China is winning the diplomatic fight against the United States – RT World News

Despite Washington’s campaign to isolate Beijing, it has shown itself capable of steering global politics towards its goals
By Timur Fomenkopolitical analyst
The past few weeks have seen a full display of China’s diplomatic strength. Shortly after Xi Jinping made a successful trip to Moscow, where he met with Vladimir Putin, Beijing announced that it had brokered a deal to normalize relations between Saudi Arabia and Iran. The breakthrough was widely seen as a blow to American influence in the Middle East. Then China persuaded Honduras to transfer diplomatic recognition from Taiwan to Beijing, and now high-ranking Western politicians and EU officials, including French President Emmanuel Macron, European Commission President Ursula Von der Leyen and Spanish Prime Minister Pedro Sanchez crowd together to visit Beijing.
Taken as a whole, the past few weeks have seen China enjoy huge diplomatic gains at the expense of the United States, spilling freezing water on Washington’s attempts to isolate Beijing “Cold War-style” on the world stage. and on a relentless propaganda campaign steeped in negativity and fear. But even so, the reality continues to shine through that China is simply too big and too important globally to be isolated, illustrating that Biden’s strategy of creating overlapping multilateral alliances in the purpose of containing Beijing will not work.
China’s “great power moment”
China has demonstrated that it is a superpower capable of steering world affairs in its own direction, a privilege that the United States considers its exclusive right. Beijing’s peace proposal for Ukraine and the normalization agreement between Saudi Arabia and Iran have shocked the system in Washington. Xi’s visit to Moscow in particular brought a new balance to the dynamics surrounding the conflict in Ukraine and undermined hubris-driven US miscalculations that it could escalate the conflict to the point of forcing a zero-sum outcome in favor of their own strategic goals.
As noted above, European leaders reacted to Xi’s visit not by turning on China as hoped, but by stepping up diplomatic engagement with Beijing and trying to stay on board. But what will China’s response be? It is reasonable to expect an element of “So stop siding with the United States against us”. Thus, a potential consequence of China’s strategic partnership with Russia could be the weakening of US influence over the EU, which Washington is trying to bolster by fanning the flames of war in Ukraine. Beijing thus brings a much-needed balance to the equation.
Taiwan is bleeding its allies and the US is powerless to stop it
Amid it all, the United States was powerless to prevent Honduras from recognizing mainland China rather than Taiwan, with the two countries officially opening diplomatic ties on Sunday. US officials reportedly tried to “to lean on“Honduras to change its mind, even speaking of a”change of heart”. Unsurprisingly, Washington’s condescending attitude was dismissed – after all, why shouldn’t Honduras be entitled to the same diplomatic relations with China as the United States itself? And who is the United States to lecture Honduras on what constitutes its national interests?

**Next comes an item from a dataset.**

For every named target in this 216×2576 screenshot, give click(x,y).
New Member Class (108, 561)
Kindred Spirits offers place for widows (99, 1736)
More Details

This decision leaves Taiwan with only 13 so-called officials”diplomatic allies” left. Although the influence of these states combined is less than that “unofficial” support that the United States now gives to Taipei, it nevertheless shows that international recognition of the one-China policy, and thus the affirmation that Taiwan is part of China, is growing. Moreover, while Washington tries to create a conflict on this issue, Beijing does not fight for countries to recognize and support its position. The Honduran switch, which Taiwan dubbed “dollar diplomacyis a reminder that China’s economic size and reach as a partner is too great to ignore, and there is nothing the United States can do about it.
A losing battle?
US foreign policy is currently focused on harnessing China as a geopolitical rival through protracted military, economic, technological, and political strategies. This has included building new global alliances such as AUKUS, weaponizing human rights issues such as allegations of “Uyghur Genocide”imposing an ever-increasing embargo on high-end components and generating military tensions around the island of Taiwan.
However, US assumptions that China can be completely isolated stem from the hubris of the unipolar experiment, which chronically overestimates US power and underestimates China’s position. The past few weeks have shown that isolation is not easy and that Beijing still retains the ability to shape geopolitics as it pleases. The big game therefore continues, and Xi Jinping may still have a few tricks up his sleeve.
The statements, views and opinions expressed in this column are solely those of the author and do not necessarily represent those of RT.